Earlier this month, Amonte Moody was arrested on allegations that he sprayed a neighborhood just a mile from the U.S. Capitol with more than two dozen rounds of ammunition using an AR-15 semiautomatic rifle, according to the U.S. Department of Justice (DOJ) and Metropolitan D.C. police records.
There were no reports of anyone injured.
According to a criminal complaint from the DOJ’s D.C. district, after emptying the AR-15, Mr. Moody dismantled it, fled the scene, and hid in a basement.
A police report provided to The Epoch Times alleges that Mr. Moody had at one point during the shooting targeted an SUV parked in an alleyway.
Federal prosecutors asked that Mr. Moody be remanded without bail pending trial. The charges against Mr. Moody are lengthy and include reckless endangerment; endangerment with a firearm; possession of a large capacity ammunition feeding device; concealing an illegal firearm; illegal possession of a firearm; destruction of property, and tampering with physical evidence.
Instead, in a bench ruling at Mr. Moody’s bail hearing, Magistrate Judge Lloyd U. Nolan Jr., a former public defender, determined that Mr. Moody, in his words, “ is not a threat to the community” and released him under house arrest under the condition he wear an ankle monitor.
Prosecutors were incensed and asked for an emergency hearing on a motion to the court to reconsider Mr. Moody’s release. The emergency hearing is scheduled to take place on May 15.
“Despite the egregiousness of this conduct, the strength of the case, including video evidence depicting it and two identifications of the defendant as the shooter, and the statutory presumption in favor of detention pending trial, the Magistrate Judge released the defendant,” federal prosecutors wrote in its motion for the emergency hearing.
The prosecution also argued that it was not safe for Mr. Moody to be released on an ankle monitor, because the devices are not monitored 24 hours a day, but only during “business hours” and only during the week—not on weekends.
Judge Nolan made his ruling after Mr. Moody’s court-appointed attorney public defender, Kavya Naini, argued at his bail hearing that it would be in Mr. Moody’s best interest to be released so he could complete his high school diploma.
She also argued at Mr. Moody’s bail hearing that the 18-year-old had a supportive family that would help him comply with the terms of his house arrest.
Ms.
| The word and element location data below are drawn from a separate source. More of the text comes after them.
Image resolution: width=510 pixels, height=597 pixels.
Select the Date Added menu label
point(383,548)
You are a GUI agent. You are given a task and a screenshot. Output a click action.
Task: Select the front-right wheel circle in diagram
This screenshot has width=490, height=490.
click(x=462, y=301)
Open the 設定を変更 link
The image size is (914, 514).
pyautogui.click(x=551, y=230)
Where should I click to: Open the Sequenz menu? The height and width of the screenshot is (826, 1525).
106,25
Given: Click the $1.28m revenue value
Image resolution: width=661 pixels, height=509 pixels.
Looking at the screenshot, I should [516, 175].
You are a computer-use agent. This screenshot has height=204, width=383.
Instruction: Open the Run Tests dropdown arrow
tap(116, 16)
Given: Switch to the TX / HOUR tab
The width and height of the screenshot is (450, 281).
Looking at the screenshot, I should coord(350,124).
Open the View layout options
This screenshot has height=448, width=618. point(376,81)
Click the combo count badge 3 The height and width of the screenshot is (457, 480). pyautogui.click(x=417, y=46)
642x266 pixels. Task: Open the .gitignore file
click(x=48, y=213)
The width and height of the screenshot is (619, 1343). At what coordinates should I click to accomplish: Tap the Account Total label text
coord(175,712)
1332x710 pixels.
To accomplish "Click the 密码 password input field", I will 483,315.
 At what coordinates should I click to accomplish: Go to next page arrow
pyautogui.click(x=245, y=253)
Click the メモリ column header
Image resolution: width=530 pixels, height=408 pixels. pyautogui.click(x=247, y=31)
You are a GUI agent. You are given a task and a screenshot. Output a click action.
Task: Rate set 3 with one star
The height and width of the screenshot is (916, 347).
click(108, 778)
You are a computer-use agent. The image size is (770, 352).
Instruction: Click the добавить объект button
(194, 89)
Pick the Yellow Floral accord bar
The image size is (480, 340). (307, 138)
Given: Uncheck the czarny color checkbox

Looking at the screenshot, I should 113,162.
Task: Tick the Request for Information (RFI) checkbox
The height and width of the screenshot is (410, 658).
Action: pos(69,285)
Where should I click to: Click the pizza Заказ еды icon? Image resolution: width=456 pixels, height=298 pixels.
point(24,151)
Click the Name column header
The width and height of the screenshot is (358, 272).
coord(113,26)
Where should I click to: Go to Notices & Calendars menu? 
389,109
Naini referred The Epoch Times to the Washington D.C. Public Defender Service’s Office of Public Affairs for comment, but the office never responded.
Judge Nolan’s office number listed on the court’s website was out of service as of 10 a.m. on May 14 and he could not be reached by email.
Backlash over his May 3 ruling has spread across social media with thousands posting comments expressing outrage over the judge’s decision.
The National Rifle Association (NRA) blasted Judge Nolan’s ruling in a May 13 letter entitled “District of Crime: Shocking Case Characteristic of D.C. Approach to Violence.”
The group added that people have “the right to be upset” when the federal government “uses its vast powers to target innocuous gun owners throughout the nation while refusing to adequately confront actual violent crime in their own enclave.”
Several media outlets reported comments that Judge Nolan allegedly posted on Facebook “boasting about being woke” and that he also pledged his support for Black Lives Matter on the social media platform and indicated that in 2020, he donated to a fundraiser for Gideon’s Promise, a George Soros-supported foundation.
According to a press release by the D.C. Court, Judge Nolan is a Massachusetts native and served as an intern for President Bill Clinton appointee Judge Russell Canan before being appointed to the bench in 2010. Judge Canan had been a long-time staff attorney for the Southern Prisoner’s Defense Committee before winning President Clinton’s nomination.
Before his appointment, Judge Nolan served as a public defender in Washington for 11 years and according to a more recent bio published by the D.C. Court, he serves “on multiple committees within the court” and has sat on every kind of court cases except for probate.In 2016, Judge Nolan was highlighted by his alma mater George Washington University School of Law during its celebration of Black History Month.